*** Supplied material ***

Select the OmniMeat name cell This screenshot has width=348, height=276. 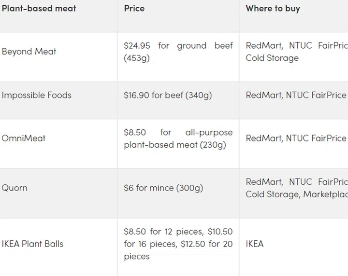click(x=24, y=138)
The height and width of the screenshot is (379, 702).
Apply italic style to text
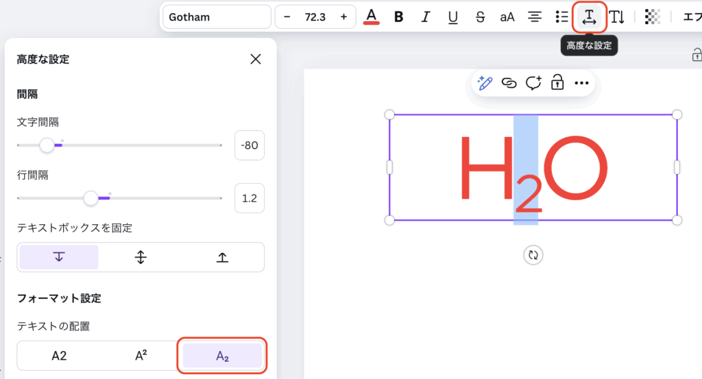pos(426,17)
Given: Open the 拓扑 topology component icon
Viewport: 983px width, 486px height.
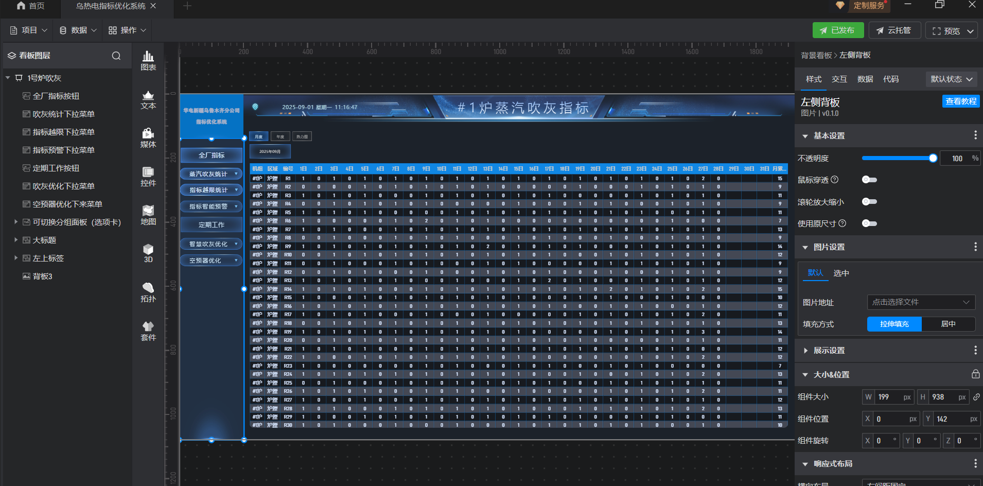Looking at the screenshot, I should (x=148, y=292).
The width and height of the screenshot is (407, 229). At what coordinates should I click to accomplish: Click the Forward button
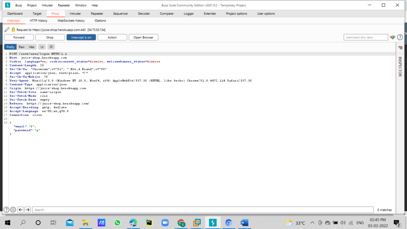click(19, 37)
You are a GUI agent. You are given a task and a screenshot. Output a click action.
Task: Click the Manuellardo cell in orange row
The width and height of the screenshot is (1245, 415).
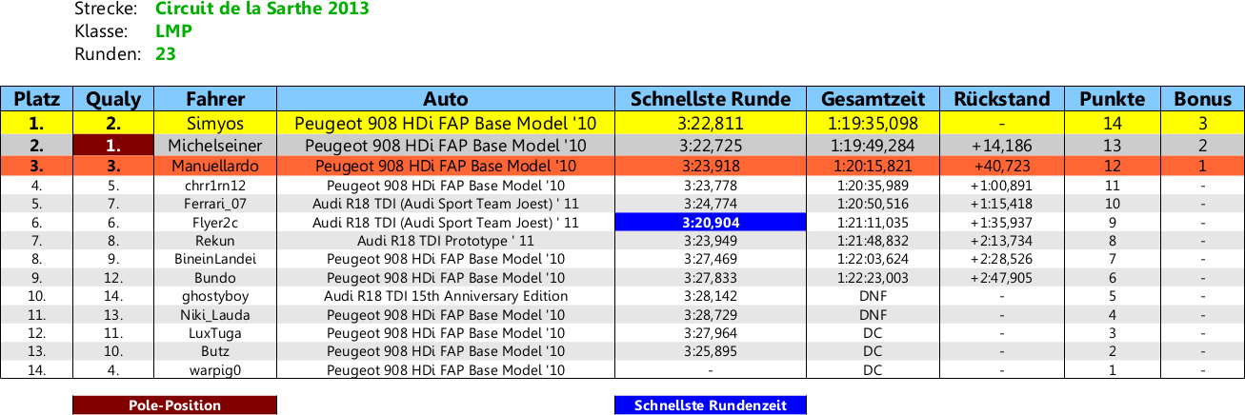coord(215,167)
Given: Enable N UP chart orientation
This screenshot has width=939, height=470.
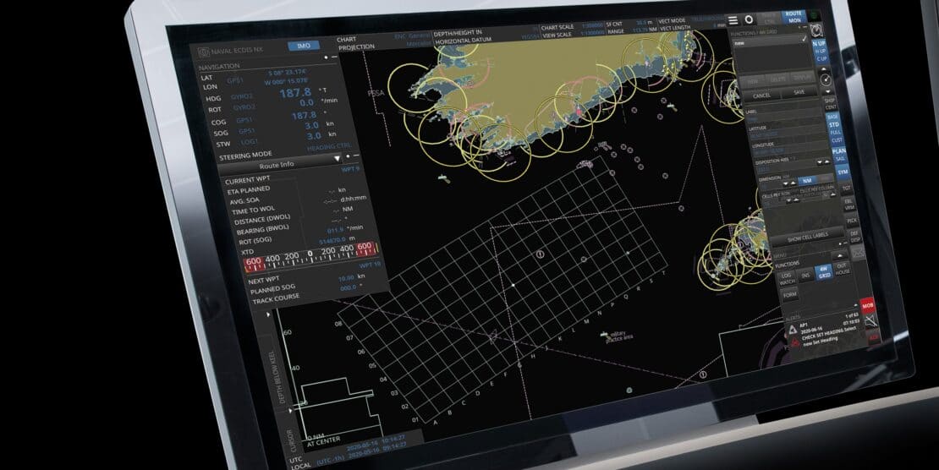Looking at the screenshot, I should coord(819,43).
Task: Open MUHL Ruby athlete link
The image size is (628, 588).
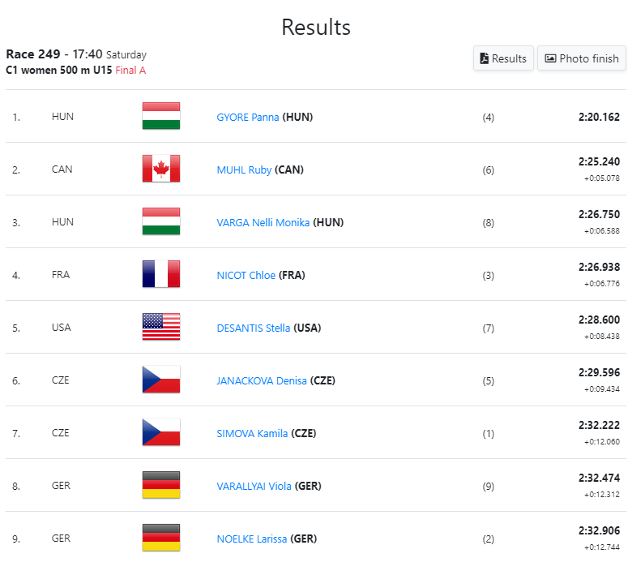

*** End of Supplied material ***

## Task details
Copy out, in full, each line above that has the word "Open" in it.

## Output of the task
Given: Open the 拓扑 topology component icon
Task: Open MUHL Ruby athlete link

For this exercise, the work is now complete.